Tech, AI, and Big Data are transforming the dynamics of most modern industries as entrepreneurs seek to maximise efficiency, product/service quality and legitimacy, and that of cannabis is no exception.
With more countries legalising cannabis, a new opportunity is presenting itself, attracting investors and Silicon Valley entrepreneurs. It is these trail blazers, and their projects, that have come to be known as ‘CannaTech’.
What is CannaTech?
CannaTech is the product of modern technology’s introduction to the cannabis industry. It comprises of the collection and management of data and tech-enabled services intended to improve products, modernise customer experiences and cement customers’ and producers’ ability to comply with regulations.
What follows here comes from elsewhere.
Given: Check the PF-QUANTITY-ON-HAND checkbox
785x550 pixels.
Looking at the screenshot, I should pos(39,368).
Given that the legal cannabis industry’s value is expected to hit $84.0 billion by 2028, increasing numbers of entrepreneurs and investors and exploring the industry, with a particular focus on the technology that will form its backbone.
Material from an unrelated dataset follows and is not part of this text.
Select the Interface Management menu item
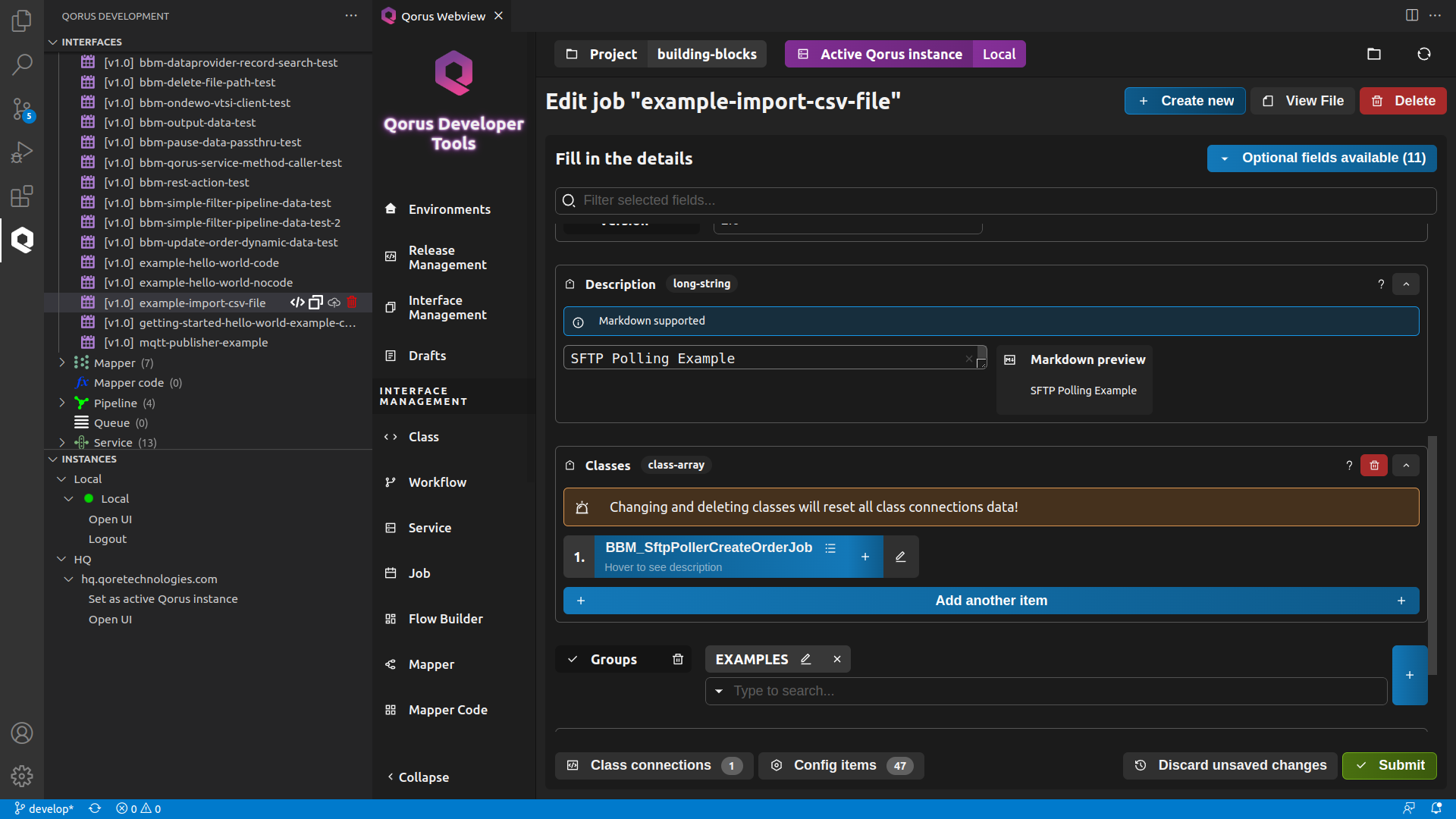The image size is (1456, 819). point(448,307)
The historic prohibition of cannabis has made impossible the collection of data and consequently contributed to an information gap between consumers and suppliers leading to both problems and missed opportunities. For example, without the collection of data, it’s impossible to know how and why medical users are consuming cannabis, but this data could be used to guide clinical research. Another important example is the use of data for streamlining supply and demand cycles; a vital function of any efficient market. The list goes on...
Ultimately, in order to ensure the safety, legitimacy and efficiency of this growing industry, it is imperative that the dynamics of the market are better understood. CannaTech firms are enabling this by providing tools which optimise data collection and producers’ decision making processes, facilitate secure payments, secure revenue, and identify market opportunities.
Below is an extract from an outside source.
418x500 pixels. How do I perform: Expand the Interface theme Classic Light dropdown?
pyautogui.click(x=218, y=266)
What does it mean for the industry?
The legal marijuana industry has already undergone considerable changes in recent years, with developments in both political legitimacy and market size, which the implementation and integration of tech has facilitated.
“There’s this really rare combination of having this old school industry, this physical agricultural product that is consumed, being reborn in an era of technology. That’s never really happened before, so all the rules are being completely rewritten.”
There are still barriers to overcome though. Although in many US states and Canada, for example, the decriminalisation of cannabis and establishment of lawful cannabis industries has unlocked significant capital flows, Chris Jones, Founder of Cannabis Xpress, explains, that “federal laws in the US are still deterring much needed cash injections. This prevents aspects of CannaTech, such as payments, from improving the quality and pricing of their services”. He stresses that the legislative changes that are yet to be made (but will be made), make investing now, especially in smaller firms, an even greater opportunity.
Whilst the legalised cannabis industry is still in its infancy, CannaTech firms provide investors with the chance to invest in a disruptive sub-sector that will revolutionise how we perceive the industry as a whole. And as these perceptions change, so too will regulation, only further unlocking the industry's potential.